start Supplied passage
In his autobiography Voyage vers l’enfer (A Trip to Hell) Mourad Benchellali recounts how his older brother, who would later be jailed for planning to bomb the Russian embassy in Paris, persuaded him to go to Afghanistan in the summer of 2001.

It was just before the 9/11 attacks on the US and he was 19 years old at the time, living in Vénissieux, a poor suburb of Lyon.

The holiday turned out to be in an al-Qaida training camp.

“It could appear naïve,” he says, “but Al-Qaeda as we know it didn’t exist then”.

He says he wanted to see something new and admits that "the idea of coming back to Vénissieux and saying I’d been to Afghanistan was quite exciting.

In an op-ed he wrote for the New York Times in July 2006 Benchellali described being “trapped in the middle of the desert by fear and my own stupidity”.

That stupidity landed him in Guantanamo.

After 9/11 the American army considered him an “enemy combatant”. He met several men there who would go on to be terrorists, including the man who became n°2 in Al-Qaeda in Yemen.
end Supplied passage
start Information shown
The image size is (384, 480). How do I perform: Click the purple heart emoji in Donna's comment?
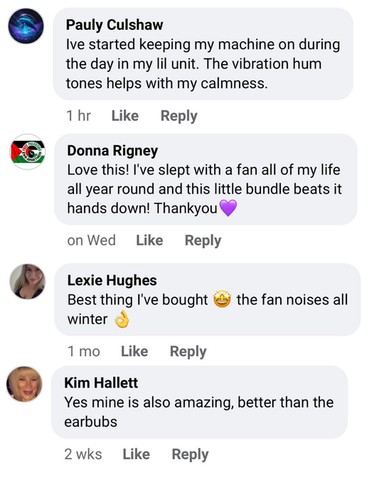(228, 208)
end Information shown
=== Exercise goal ===
Set down the Mourad Benchellali passage in full, word for word, with nothing changed. The lines play no part in what is asked here.

=== Task output ===
In his autobiography Voyage vers l’enfer (A Trip to Hell) Mourad Benchellali recounts how his older brother, who would later be jailed for planning to bomb the Russian embassy in Paris, persuaded him to go to Afghanistan in the summer of 2001.

It was just before the 9/11 attacks on the US and he was 19 years old at the time, living in Vénissieux, a poor suburb of Lyon.

The holiday turned out to be in an al-Qaida training camp.

“It could appear naïve,” he says, “but Al-Qaeda as we know it didn’t exist then”.

He says he wanted to see something new and admits that "the idea of coming back to Vénissieux and saying I’d been to Afghanistan was quite exciting.

In an op-ed he wrote for the New York Times in July 2006 Benchellali described being “trapped in the middle of the desert by fear and my own stupidity”.

That stupidity landed him in Guantanamo.

After 9/11 the American army considered him an “enemy combatant”. He met several men there who would go on to be terrorists, including the man who became n°2 in Al-Qaeda in Yemen.